I've made proof by induction over $n$ for triangle inequality : $\left \| x+y \right \|_{e}\leq \left \| x \right \|_{e}+\left \| y \right \|_{e}$ ,where $\left \| x \right \|_{e}=\sqrt{\sum_{i=1}^{n}x_{i}^{2}}$ for $x\in \mathbb{R}^{n}$. Is that proof also valid for triangle inequality for $\left \| x \right \|=\sqrt{\sum_{i=1}^{\infty}x_{i}^{2}}$ where $x\in \ell^2, \ell^2=\left\{{x\in\mathbb{R}^{\infty}}:\left \|x\right\|^{2}<\infty\right\}$ ? Maybe I should write down that proof, but I don't believe that induction proof could be also valid in case of infinite spaces.

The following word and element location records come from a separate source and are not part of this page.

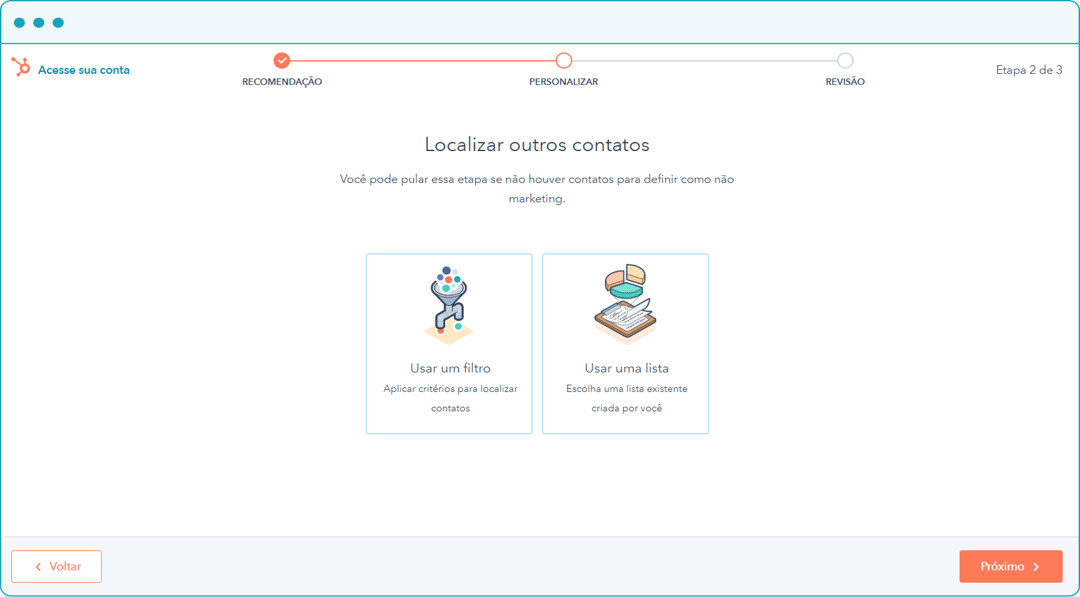The height and width of the screenshot is (597, 1080).
Task: Click the completed Recomendação checkmark circle
Action: point(282,61)
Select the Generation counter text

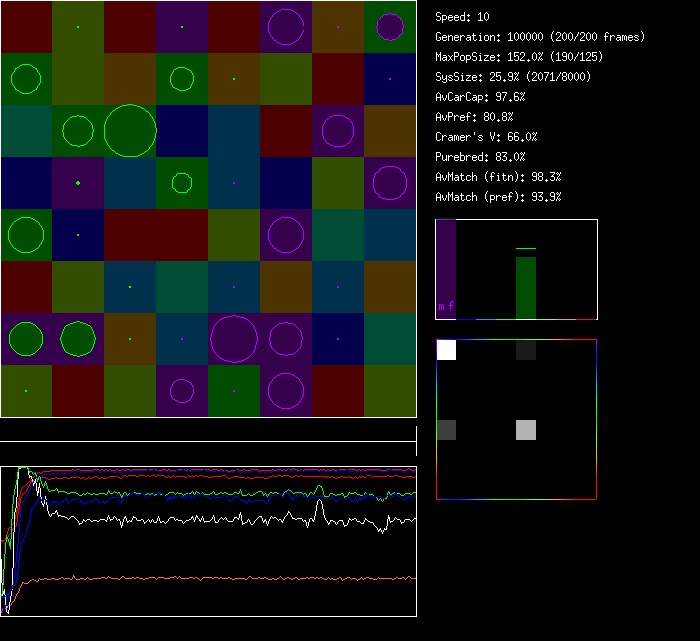click(x=540, y=37)
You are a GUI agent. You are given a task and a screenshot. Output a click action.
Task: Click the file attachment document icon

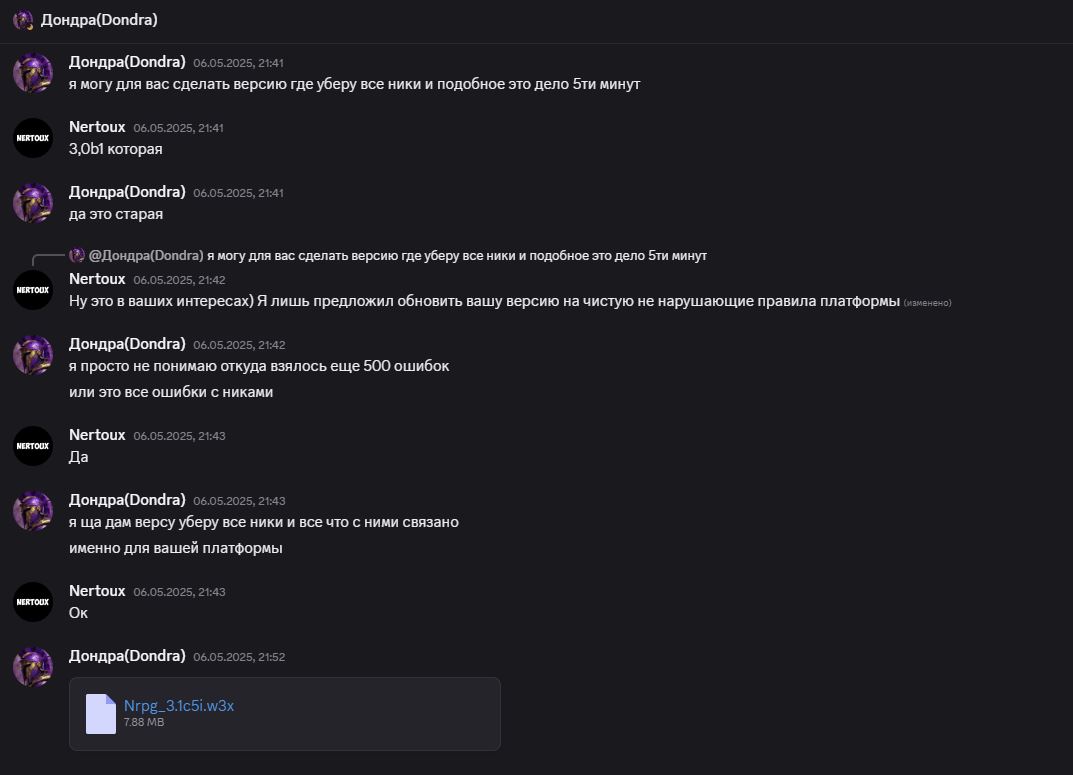coord(101,713)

$\left \| x+y \right \|_{e}\leq \left \| x \right \|_{e}+\left \| y \right \|_{e}$
$\sum_{i=1}^{n}(x_{i}+y_{i})^{2}\leq \sum_{i=1}^{n}(x_{i})^{2}+\sum_{i=1}^{n}(y_{i})^{2}+2\sqrt{\sum_{i=1}^{n}(x_{i})^{2}\sum_{i=1}^{n}(y_{i})^{2}}$
$\sum_{i=1}^{n}x_{i}y_{i}\leq \sqrt{\sum_{i=1}^{n}(x_{i})^{2}\sum_{i=1}^{n}(y_{i})^{2}}$
this is true when the true is that :
$\sum_{i=1}^{n}\left |x_{i}y_{i}\right |\leq \sqrt{\sum_{i=1}^{n}(x_{i})^{2}\sum_{i=1}^{n}(y_{i})^{2}}$
above inequality is true for $n=1$ and we assume that it's true for $n$.

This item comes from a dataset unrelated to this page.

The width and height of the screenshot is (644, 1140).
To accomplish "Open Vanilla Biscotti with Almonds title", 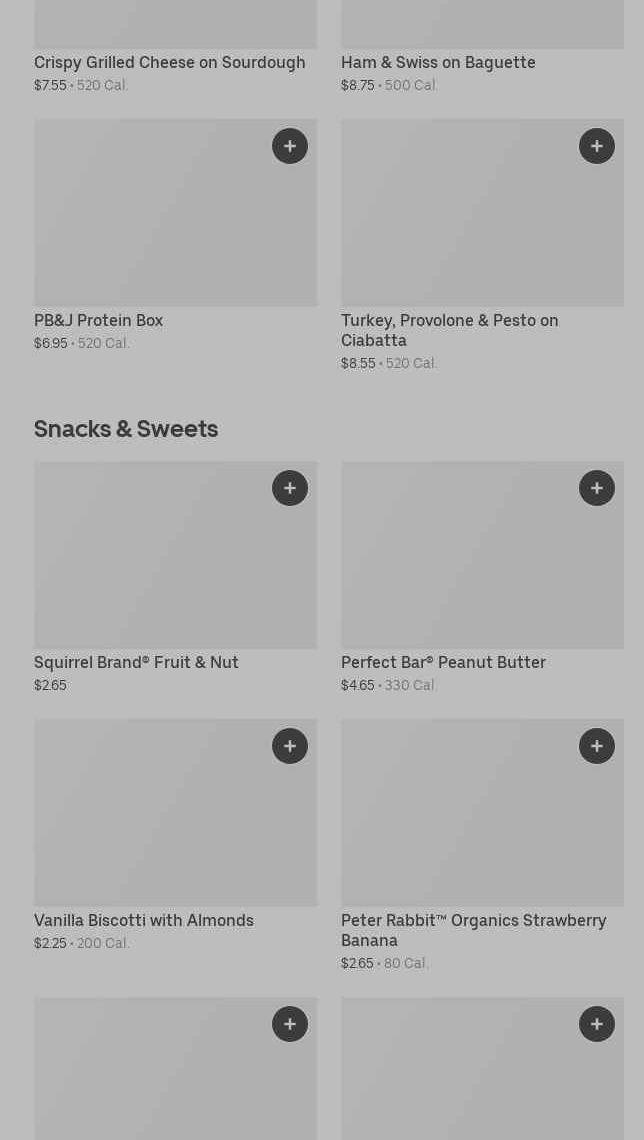I will [144, 920].
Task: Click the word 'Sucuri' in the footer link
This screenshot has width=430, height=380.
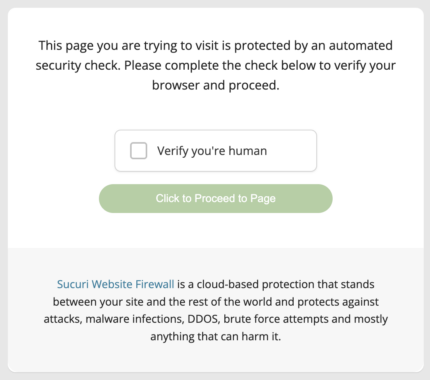Action: pos(73,284)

For $n+1$ we get : $\sum_{i=1}^{n}\left |x_{i}y_{i}\right |+\left |x_{n+1}y_{n+1}\right |\leq \sqrt{\sum_{i=1}^{n}(x_{i})^{2}\sum_{i=1}^{n}(y_{i})^{2}+x_{n+1}^{2}\sum_{i=1}^{n}(y_{i})^{2}+y_{n+1}^{2}\sum_{i=1}^{n}(x_{i})^{2}+x_{n+1}^{2}y_{n+1}^{2}}$
using induction assumption we get :
$\sum_{i=1}^{n}\left |x_{i}y_{i}\right |+\left |x_{n+1}y_{n+1}\right |\leq \sqrt{\sum_{i=1}^{n}(x_{i})^{2}\sum_{i=1}^{n}(y_{i})^{2}}+\left |x_{n+1}y_{n+1}\right |\leq \sqrt{\sum_{i=1}^{n}(x_{i})^{2}\sum_{i=1}^{n}(y_{i})^{2}+x_{n+1}^{2}\sum_{i=1}^{n}(y_{i})^{2}+y_{n+1}^{2}\sum_{i=1}^{n}(x_{i})^{2}+x_{n+1}^{2}y_{n+1}^{2}}$
now we take cube of both sides and annihilate what we can, in result we get that 0=<(...+...)^2 so inequality is hold.
So is this proof valide for infite spaces ?